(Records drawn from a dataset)
::::::::

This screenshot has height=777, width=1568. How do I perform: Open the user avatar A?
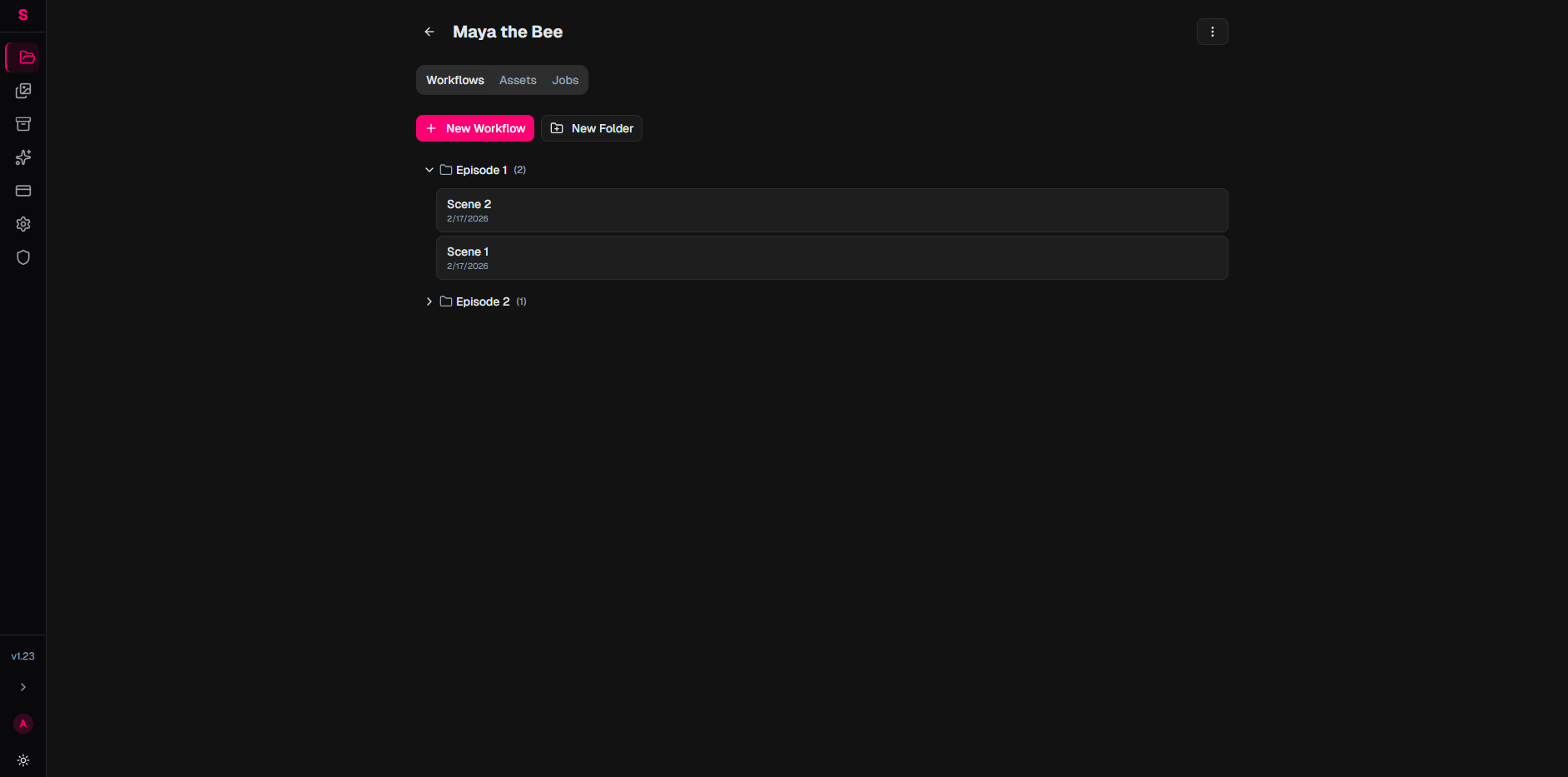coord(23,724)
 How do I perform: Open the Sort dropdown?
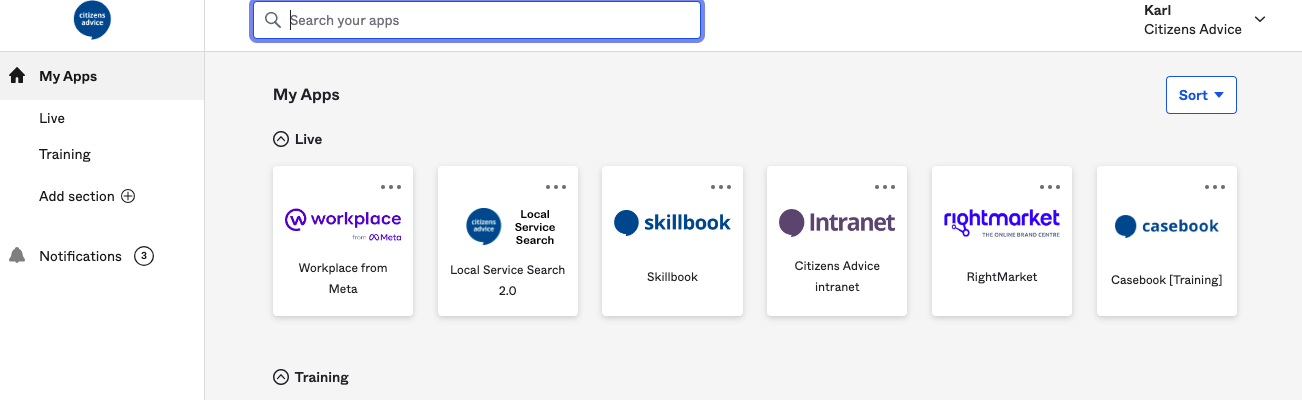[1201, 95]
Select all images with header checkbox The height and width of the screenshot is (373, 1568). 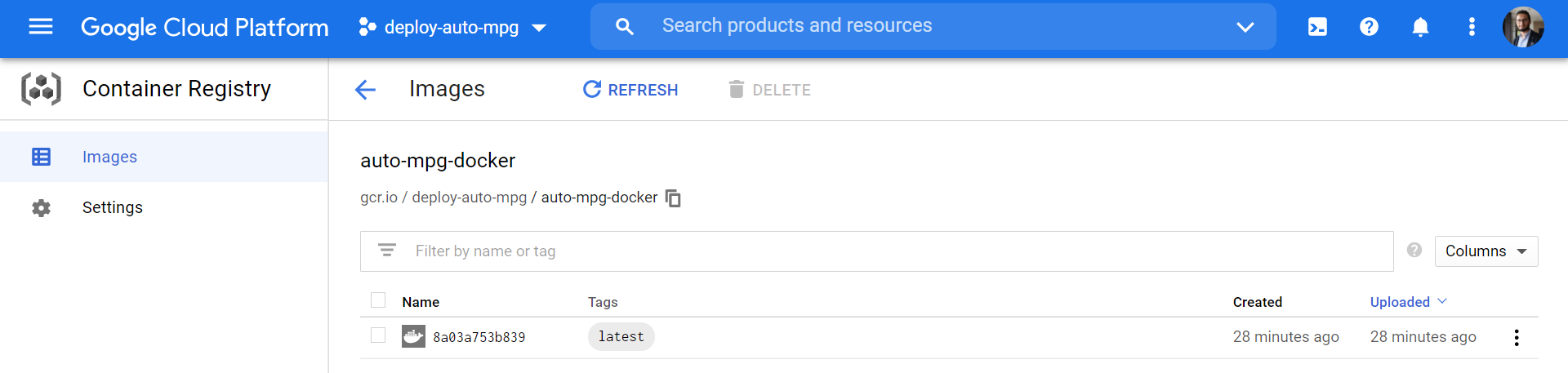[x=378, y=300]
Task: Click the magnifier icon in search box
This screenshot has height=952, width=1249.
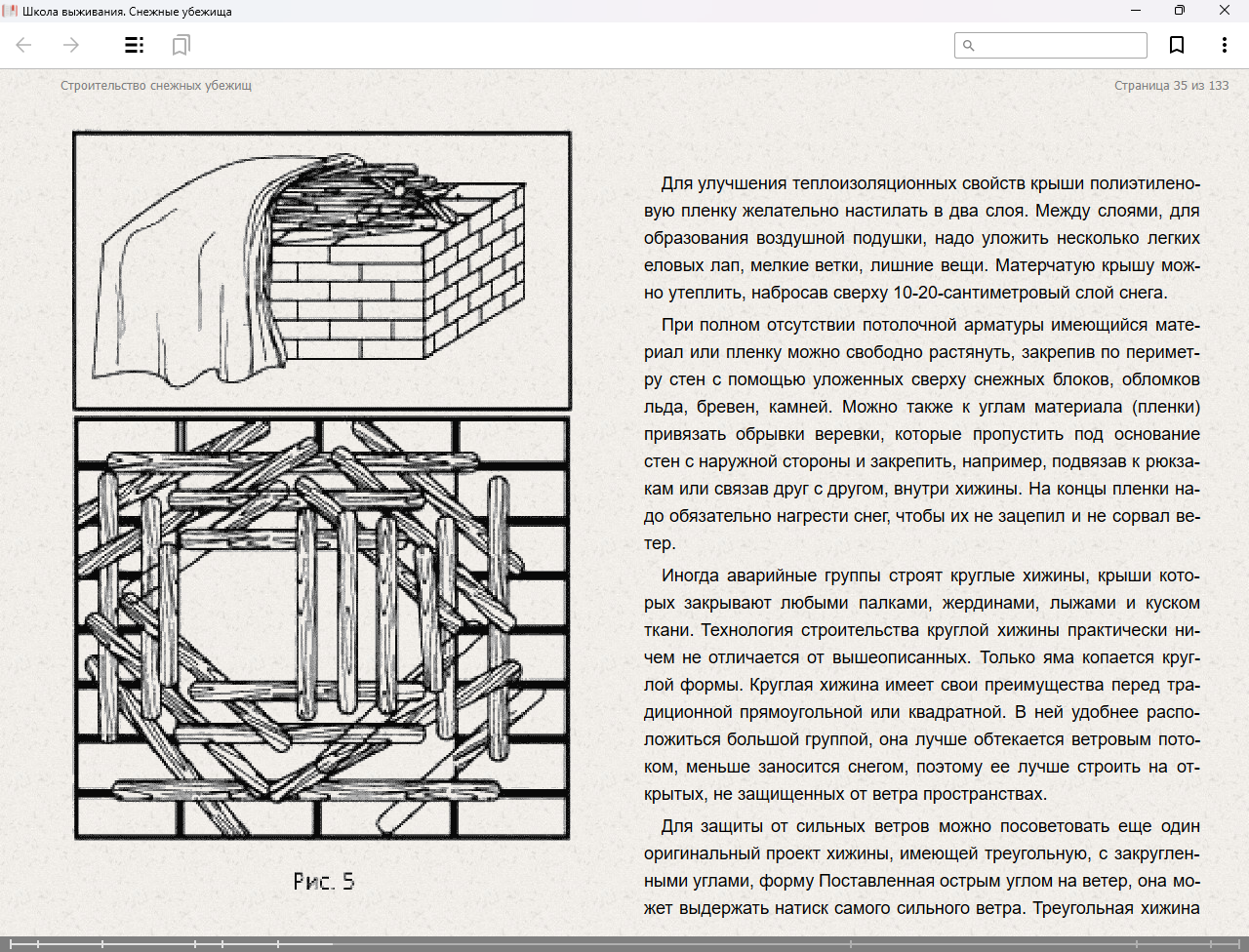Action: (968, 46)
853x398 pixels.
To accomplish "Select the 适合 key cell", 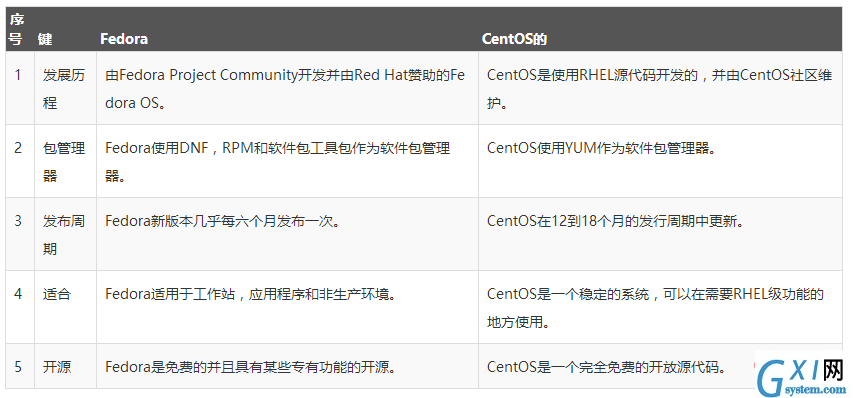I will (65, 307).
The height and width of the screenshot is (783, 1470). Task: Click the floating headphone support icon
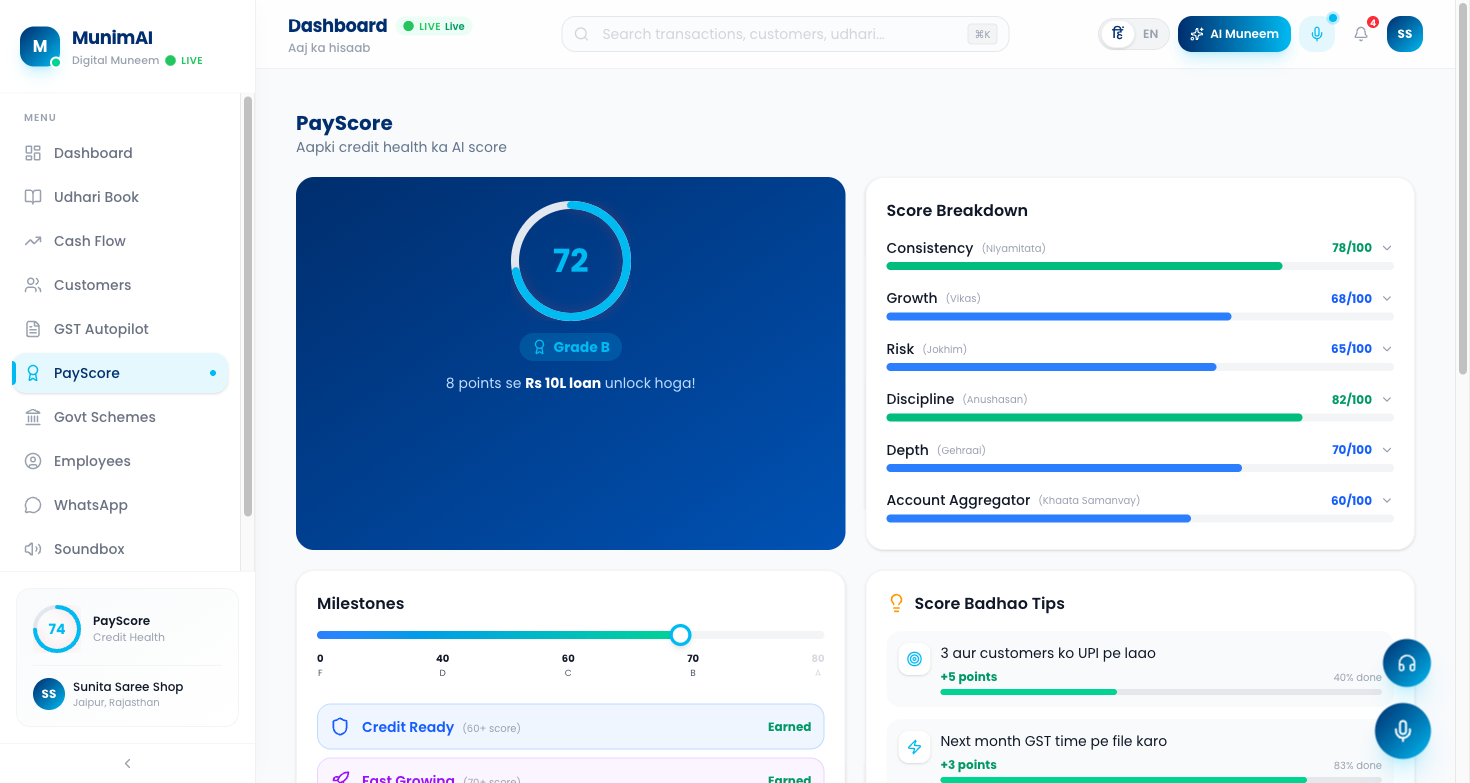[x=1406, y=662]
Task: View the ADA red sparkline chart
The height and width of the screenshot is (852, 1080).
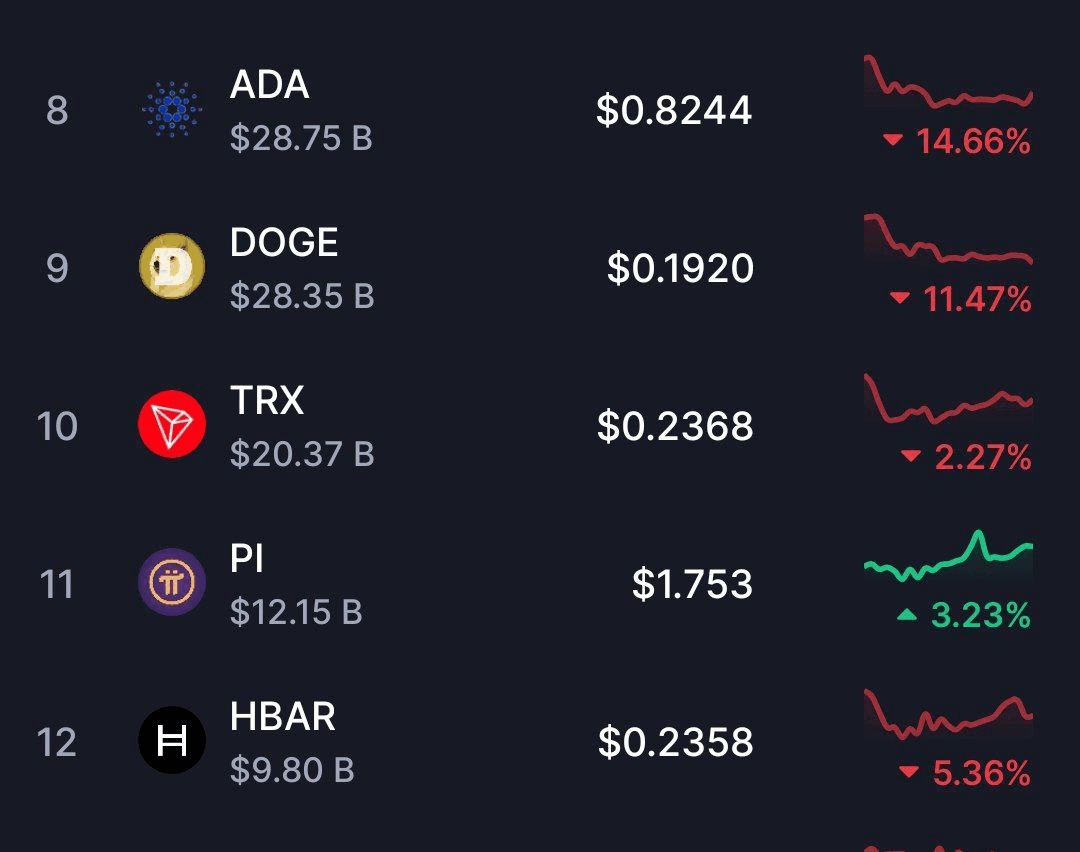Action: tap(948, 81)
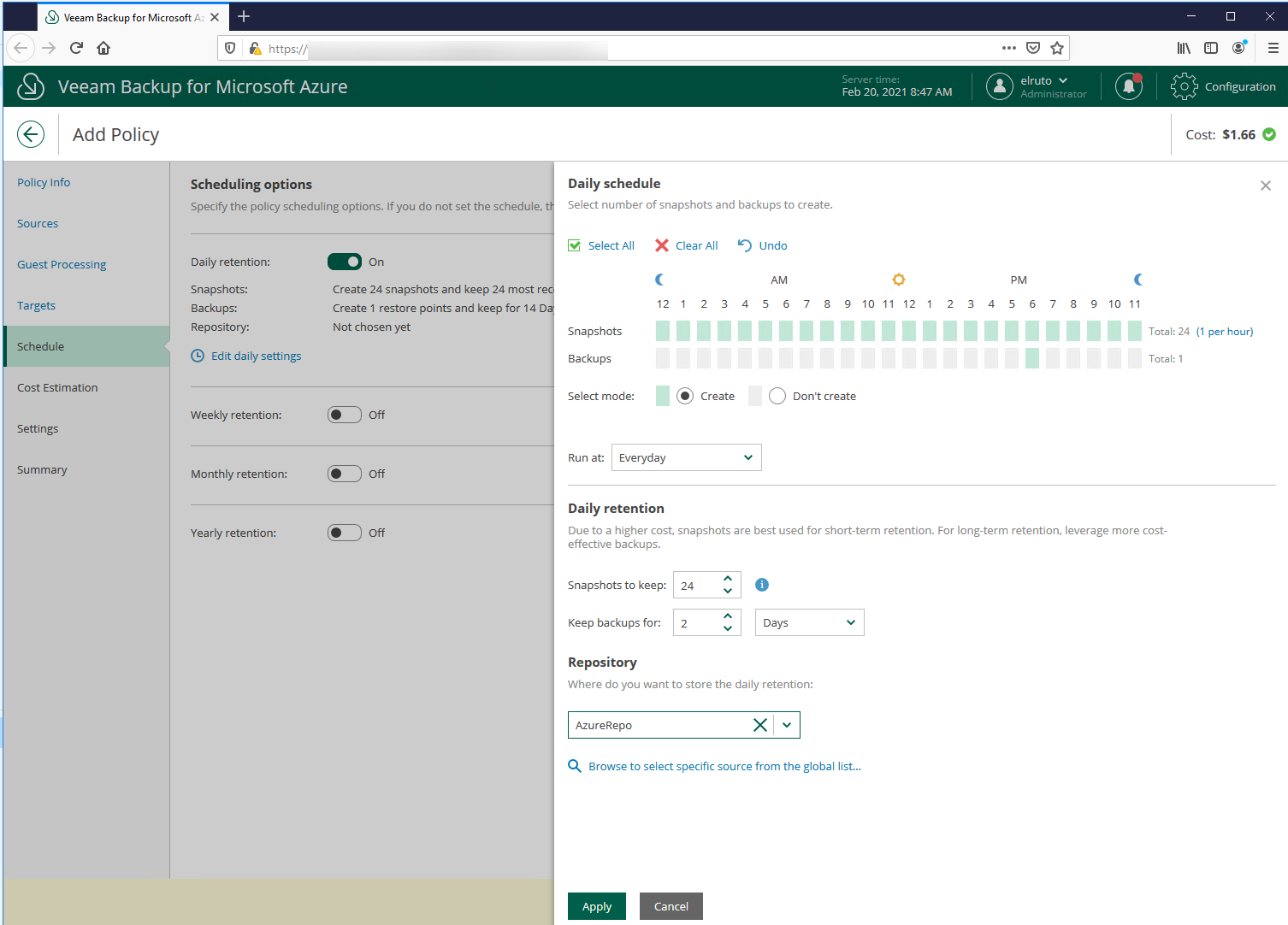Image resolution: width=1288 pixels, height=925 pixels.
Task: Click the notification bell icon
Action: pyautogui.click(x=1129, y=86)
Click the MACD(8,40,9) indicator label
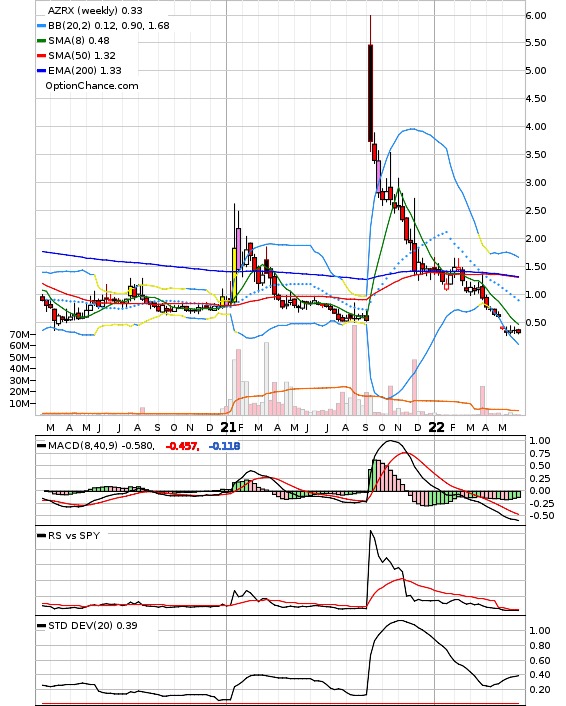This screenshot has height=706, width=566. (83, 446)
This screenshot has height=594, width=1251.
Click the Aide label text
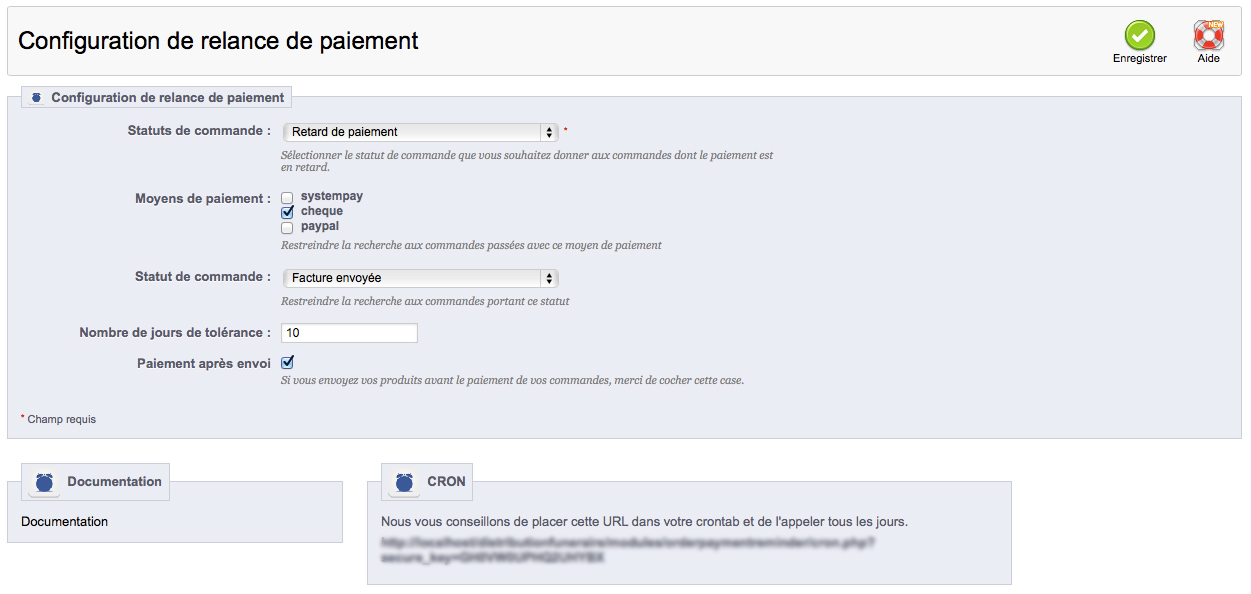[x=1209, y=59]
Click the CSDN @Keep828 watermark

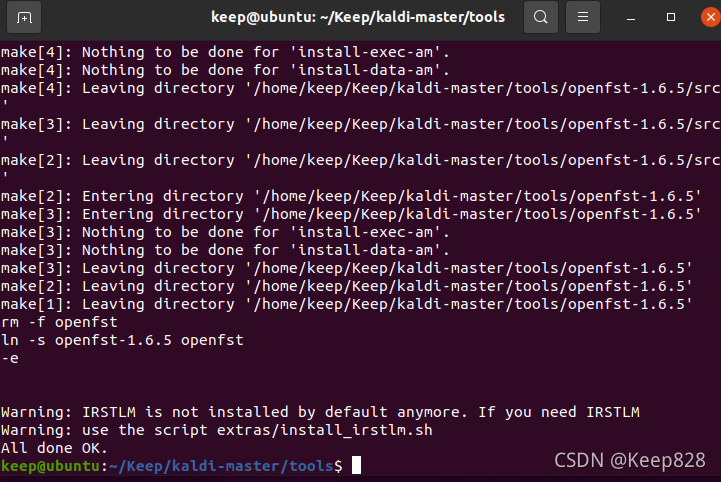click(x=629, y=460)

::::::::

(Task details) Write out exactly, and only, the lines from the line holding "Task: View the ADA red sparkline chart" through the end of the data, inclusive, without any pictures.

(Written answer)
Task: View the ADA red sparkline chart
The height and width of the screenshot is (852, 1080).
Action: tap(948, 81)
Image resolution: width=1288 pixels, height=925 pixels.
Task: Click the notification bell icon
Action: pyautogui.click(x=1129, y=86)
Click the MACD(8,40,9) indicator label
This screenshot has height=706, width=566. (83, 446)
This screenshot has height=594, width=1251.
Click the Aide label text
[x=1209, y=59]
Click the CSDN @Keep828 watermark

click(x=629, y=460)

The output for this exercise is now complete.